Weird Fact: Three of the players on this list had their best seasons as a rookie.

  • Locust

    There have been some really serviceable NHL players picked at #10 – Chris Oddleifson, Rick Blight, Mark Napier, Garth Butcher, Bobby Holik, Radek Dvorak and Teemu Selanne.

    Harold Phillipoff was also picked at 10. Ouch.

    I trust JB to come up with a player. Maybe not right away, but that’s ok.

  • LiborPolasek

    Enjoyed this write up and can’t wait for the draft. It looks like there will be a good player at 10.

    Fun fact: 2016 is not the first time the Flames had drafted a Tkachuk at 6th overall but rather it was 1997. Finally, got it right the second time.

  • Kanuckhotep

    The significance of being draft #10 rests not so much on that particular number per se but on how well the individual player steps up to the pros.
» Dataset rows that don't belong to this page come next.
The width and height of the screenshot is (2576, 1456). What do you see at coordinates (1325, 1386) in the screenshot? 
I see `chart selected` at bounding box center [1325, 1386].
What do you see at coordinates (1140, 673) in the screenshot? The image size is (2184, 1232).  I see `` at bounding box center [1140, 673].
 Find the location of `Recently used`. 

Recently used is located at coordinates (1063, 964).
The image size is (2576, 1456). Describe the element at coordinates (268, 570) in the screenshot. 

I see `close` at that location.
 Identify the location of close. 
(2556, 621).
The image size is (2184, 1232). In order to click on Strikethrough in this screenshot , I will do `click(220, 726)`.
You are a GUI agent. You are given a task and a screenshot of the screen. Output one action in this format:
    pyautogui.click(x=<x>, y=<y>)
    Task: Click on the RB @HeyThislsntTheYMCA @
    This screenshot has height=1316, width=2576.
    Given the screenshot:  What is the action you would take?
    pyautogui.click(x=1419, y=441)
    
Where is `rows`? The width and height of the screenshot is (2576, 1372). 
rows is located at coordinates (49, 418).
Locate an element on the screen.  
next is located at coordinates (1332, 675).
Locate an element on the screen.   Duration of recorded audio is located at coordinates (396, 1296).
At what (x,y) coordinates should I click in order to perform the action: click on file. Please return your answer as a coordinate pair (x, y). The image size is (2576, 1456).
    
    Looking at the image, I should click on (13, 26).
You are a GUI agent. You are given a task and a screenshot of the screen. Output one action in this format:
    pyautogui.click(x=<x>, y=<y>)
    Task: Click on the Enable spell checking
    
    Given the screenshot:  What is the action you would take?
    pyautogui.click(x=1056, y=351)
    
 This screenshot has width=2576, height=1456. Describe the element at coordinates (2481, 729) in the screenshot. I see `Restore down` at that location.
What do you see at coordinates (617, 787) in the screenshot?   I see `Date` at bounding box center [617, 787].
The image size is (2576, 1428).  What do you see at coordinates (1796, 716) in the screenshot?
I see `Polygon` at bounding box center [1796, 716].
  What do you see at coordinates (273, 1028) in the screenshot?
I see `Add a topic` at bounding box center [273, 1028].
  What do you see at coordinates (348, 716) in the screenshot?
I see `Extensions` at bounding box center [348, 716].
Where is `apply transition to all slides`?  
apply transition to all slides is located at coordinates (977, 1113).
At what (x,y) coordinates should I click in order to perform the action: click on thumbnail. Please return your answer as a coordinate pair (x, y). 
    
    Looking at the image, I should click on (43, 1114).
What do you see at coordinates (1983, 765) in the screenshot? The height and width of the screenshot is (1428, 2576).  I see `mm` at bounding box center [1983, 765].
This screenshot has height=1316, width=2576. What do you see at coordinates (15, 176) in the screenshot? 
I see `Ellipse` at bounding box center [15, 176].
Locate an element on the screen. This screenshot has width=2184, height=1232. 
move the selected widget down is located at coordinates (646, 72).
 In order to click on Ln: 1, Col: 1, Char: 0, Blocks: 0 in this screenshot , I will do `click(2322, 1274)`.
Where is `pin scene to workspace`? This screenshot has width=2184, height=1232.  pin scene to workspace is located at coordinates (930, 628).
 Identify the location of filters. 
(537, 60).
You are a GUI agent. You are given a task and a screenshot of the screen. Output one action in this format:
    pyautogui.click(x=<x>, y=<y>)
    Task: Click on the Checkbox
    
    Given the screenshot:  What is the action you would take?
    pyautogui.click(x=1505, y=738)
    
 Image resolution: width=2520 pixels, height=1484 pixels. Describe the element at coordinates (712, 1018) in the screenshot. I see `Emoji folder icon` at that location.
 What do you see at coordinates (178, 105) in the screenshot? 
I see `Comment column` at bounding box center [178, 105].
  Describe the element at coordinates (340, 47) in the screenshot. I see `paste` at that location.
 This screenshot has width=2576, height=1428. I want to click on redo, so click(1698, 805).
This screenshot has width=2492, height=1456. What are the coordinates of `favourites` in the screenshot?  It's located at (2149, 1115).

You should usually get a quality guy up that high in the draft but there are successes and failures anywhere in the draft, even first overall. I think Benning has a very good chance of selecting a pretty good prospect and my guess a forward. But he probably won’t be ready this year whoever he’ll be.

    • liqueur des fenetres

      Maybe it’s not a question of whether the kid steps up or not, but rather whether or not he should have been picked in that spot. If you think about it the teams picking highest in the draft tend to be the most incompetent / dysfunctional. That incompetence can get masked over the first few picks as those guys are as close to a sure thing as you can get. But it’s towards picks 6, 7, 8 etc that the weaknesses in a team’s player evaluation start to become clear. Take Florida in the examples above, they pick a star at 10 one year and then a dud the next when there were stars still left on the board. Ya, that kid could have been an early fortnite beta tester, but the team doing the picking (and developing!) needs to shoulder a lot of the blame.

  • Tedchinook

    Kind of a fun read, but completely irrelevant. All it shows is that at the 10 slot you can get a really good player or you can get a bust. Pretty much like any other slot in the first or second round.

    • Bud Poile

      Anything below the top three is a crap shoot.This year’s draft prospects are rated high through the first 15 picks so they should draft a player with a decent shot of making it.